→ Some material

____

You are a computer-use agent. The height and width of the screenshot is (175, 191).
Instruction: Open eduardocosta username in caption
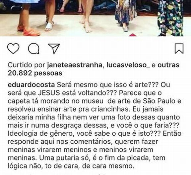(31, 85)

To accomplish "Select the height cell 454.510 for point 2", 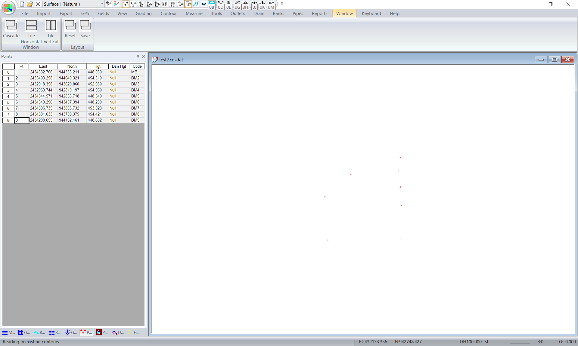I will [97, 78].
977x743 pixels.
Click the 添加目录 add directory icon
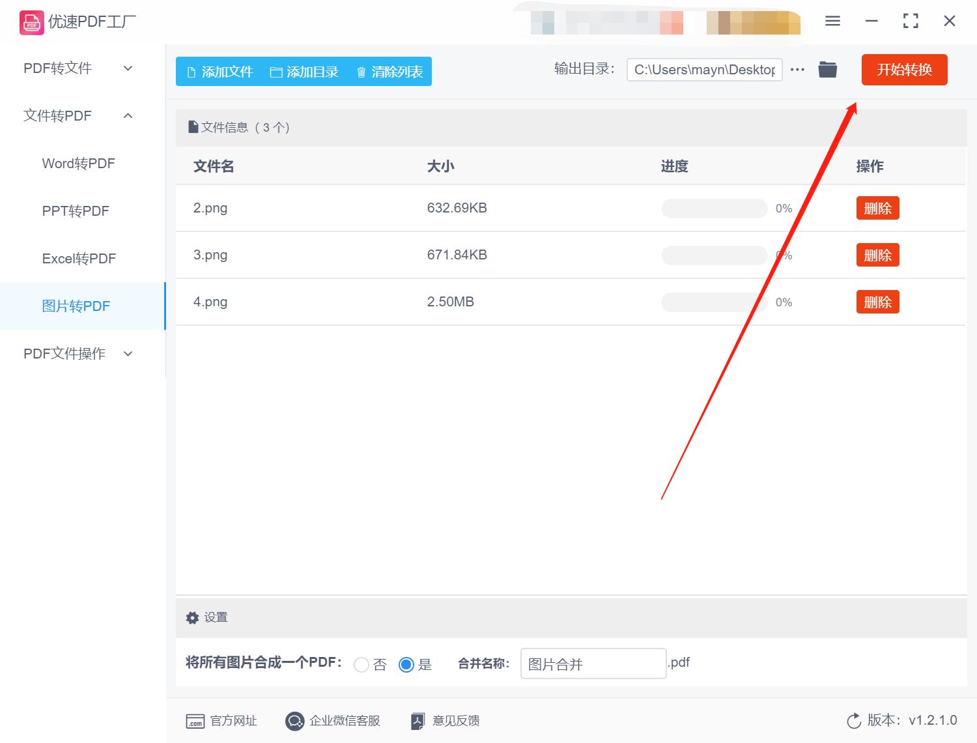point(276,72)
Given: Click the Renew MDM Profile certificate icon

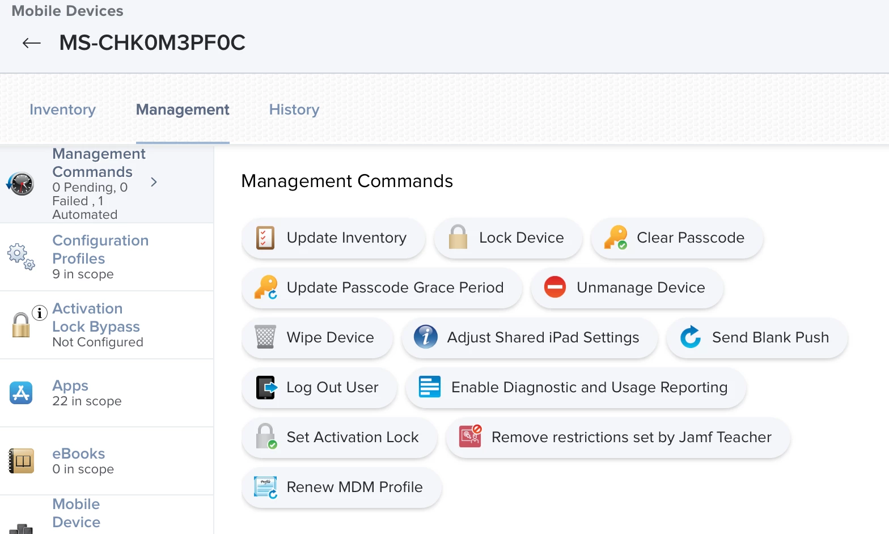Looking at the screenshot, I should pyautogui.click(x=265, y=487).
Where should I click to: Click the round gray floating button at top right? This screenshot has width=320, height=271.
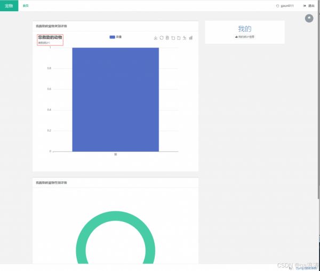point(309,19)
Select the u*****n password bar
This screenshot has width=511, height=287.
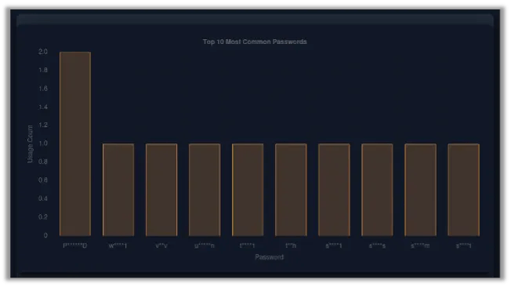coord(205,190)
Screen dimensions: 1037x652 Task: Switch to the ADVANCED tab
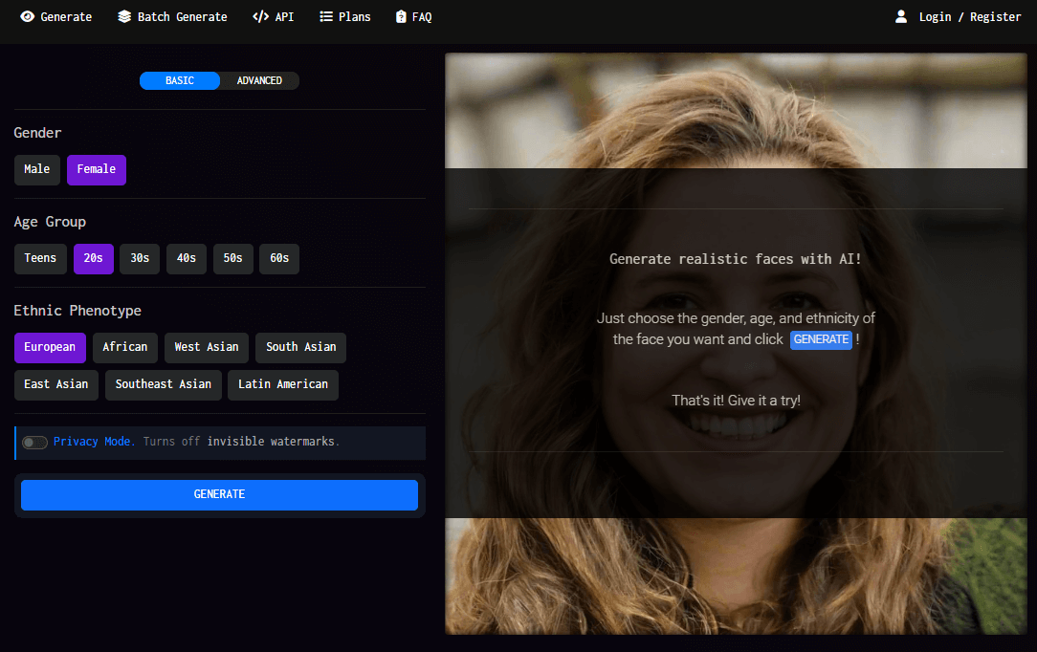[260, 80]
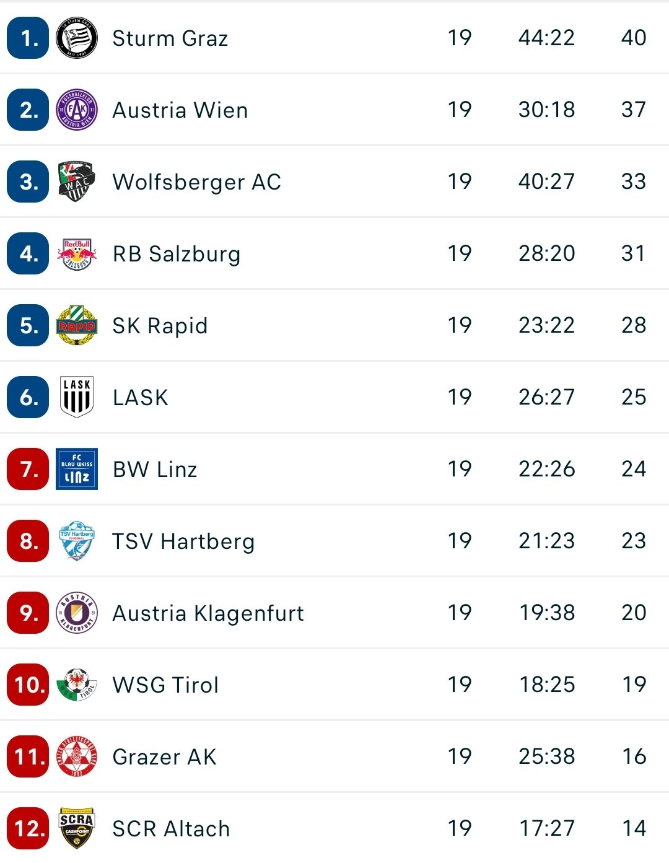Open the Grazer AK red crest
The image size is (669, 863).
coord(77,757)
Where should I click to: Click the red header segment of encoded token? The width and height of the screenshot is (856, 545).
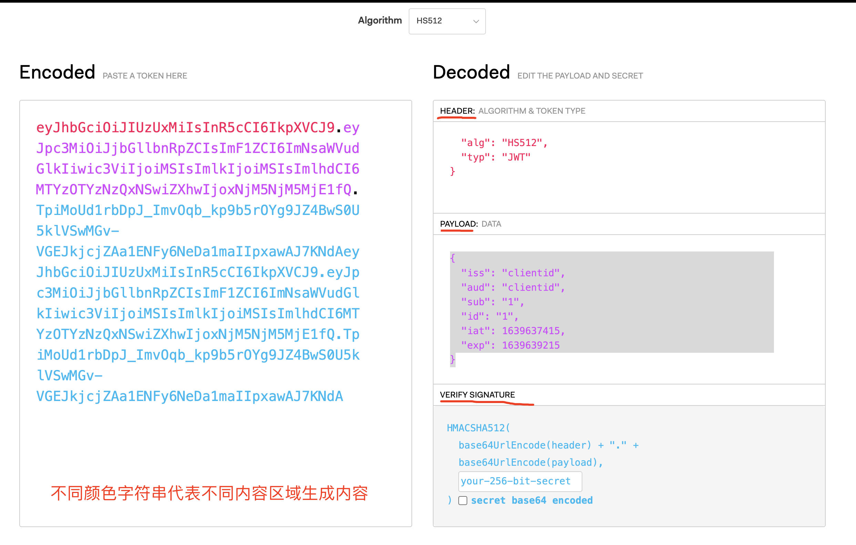pos(185,128)
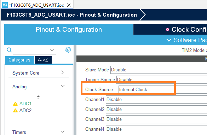Open the Slave Mode dropdown
Viewport: 207px width, 135px height.
159,70
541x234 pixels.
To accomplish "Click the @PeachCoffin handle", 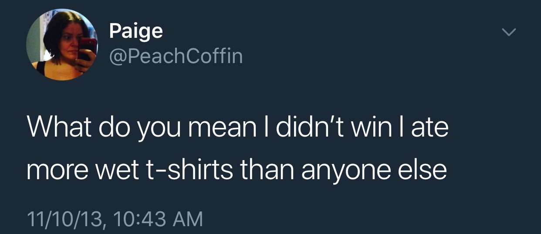I will point(176,56).
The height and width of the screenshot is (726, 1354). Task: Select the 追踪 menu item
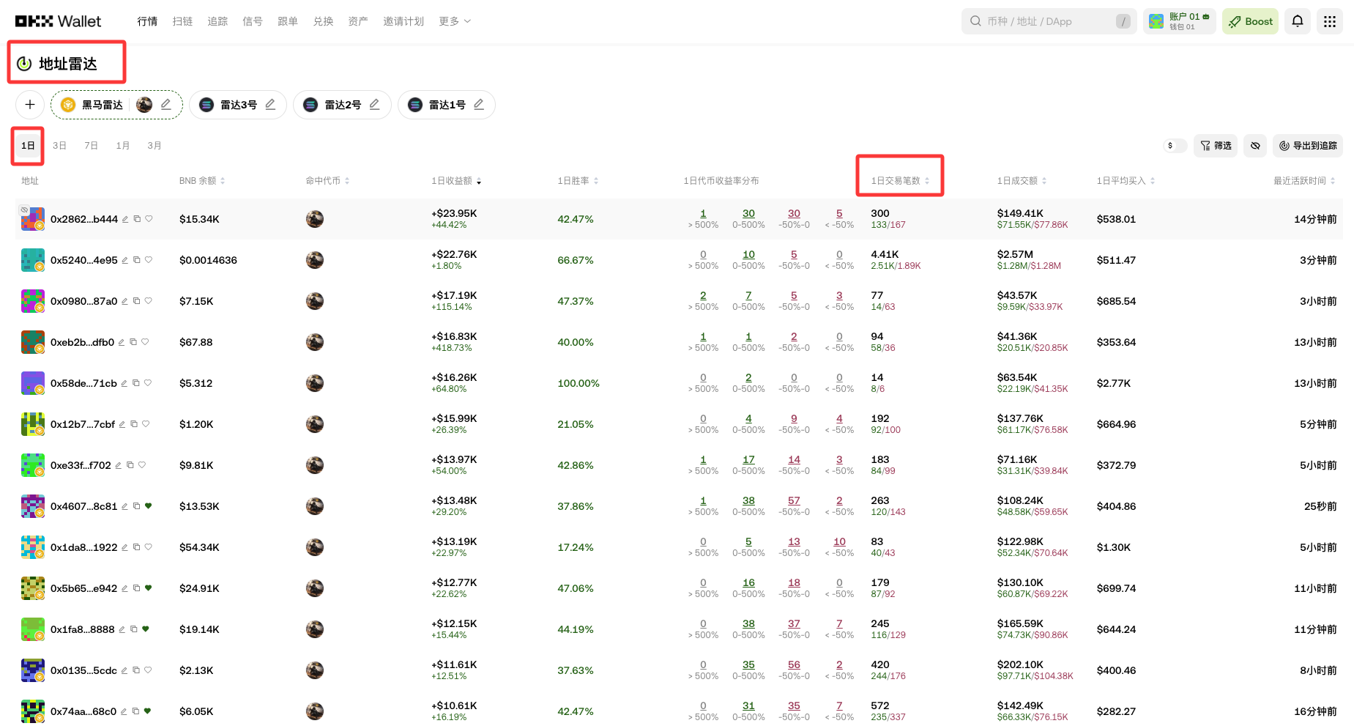[x=217, y=21]
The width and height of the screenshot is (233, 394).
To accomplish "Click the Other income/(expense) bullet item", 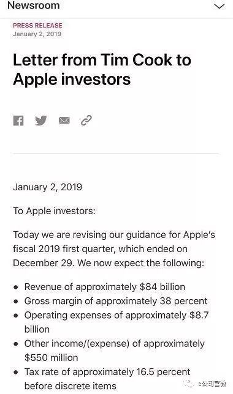I will [115, 351].
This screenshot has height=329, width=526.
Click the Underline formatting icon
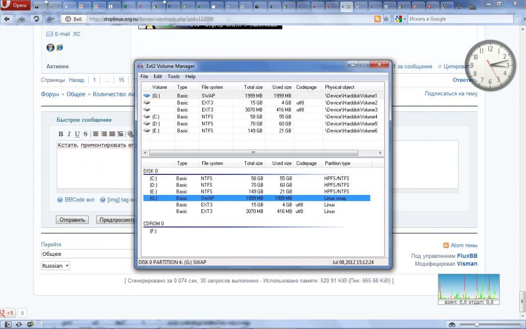click(78, 134)
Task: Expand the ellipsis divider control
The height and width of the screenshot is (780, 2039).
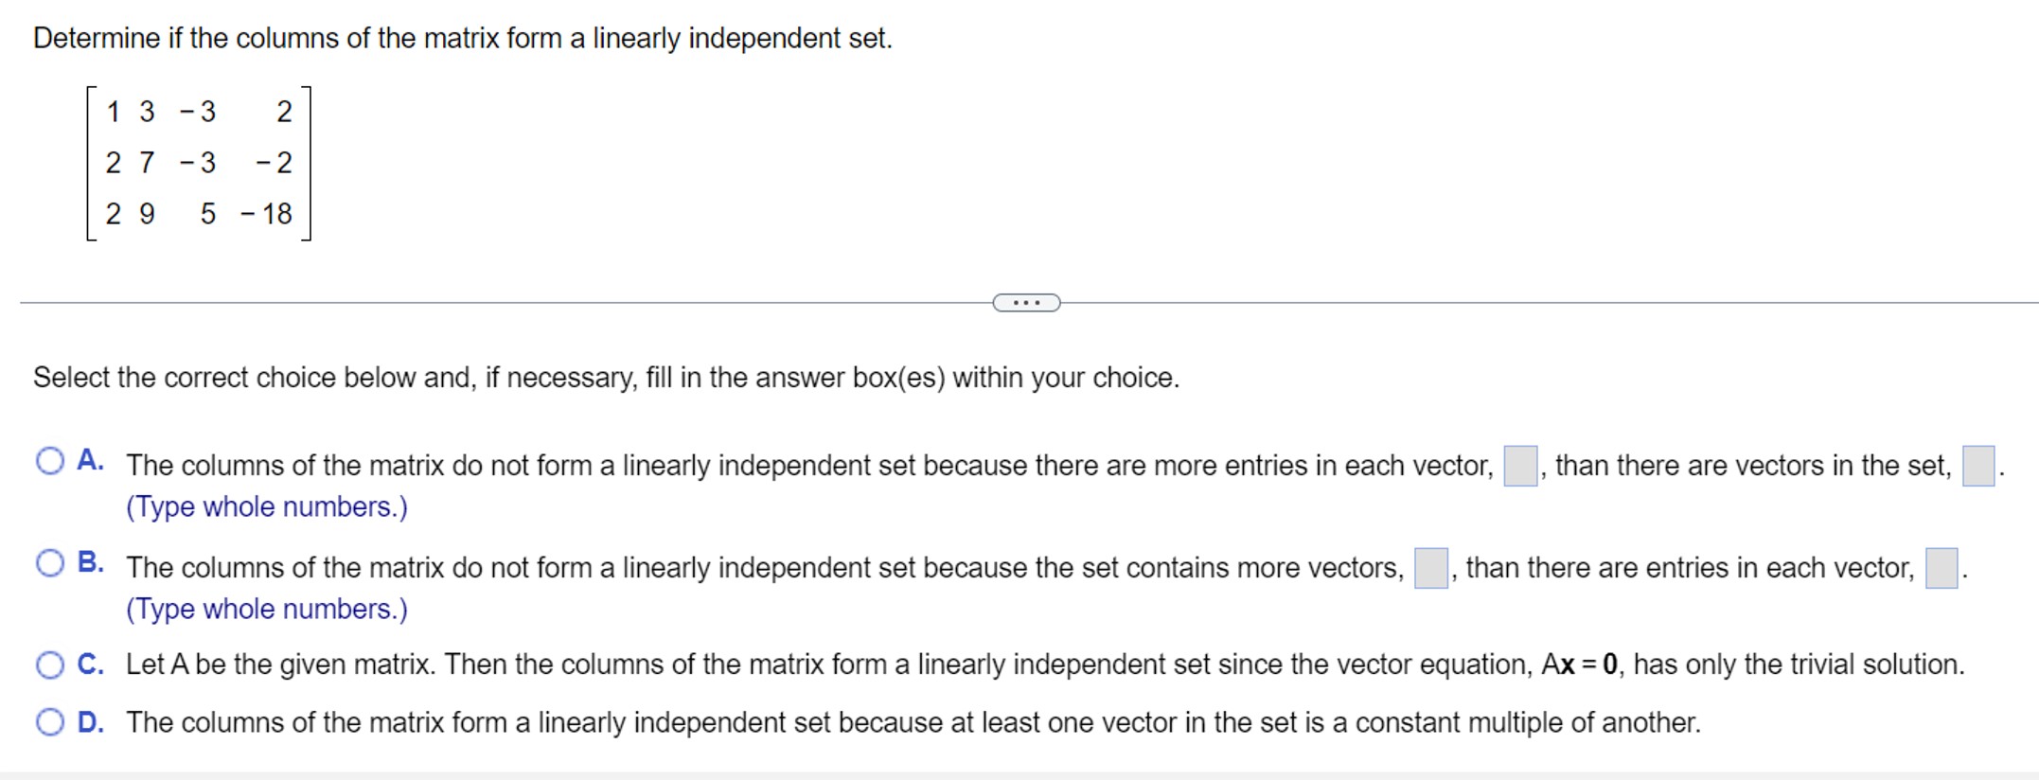Action: (1027, 301)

____

→ EXERCISE DESCRIPTION
Rewrite everything from the line containing "This screenshot has height=329, width=526." down to the end of the material, switching "Underline" to "Bold" and keeping all else unchanged. Leave the pictures out.

→ EXERCISE RESULT
This screenshot has height=329, width=526.
Click the Bold formatting icon
click(78, 134)
Task: Expand the ellipsis divider control
The height and width of the screenshot is (780, 2039).
Action: (1027, 301)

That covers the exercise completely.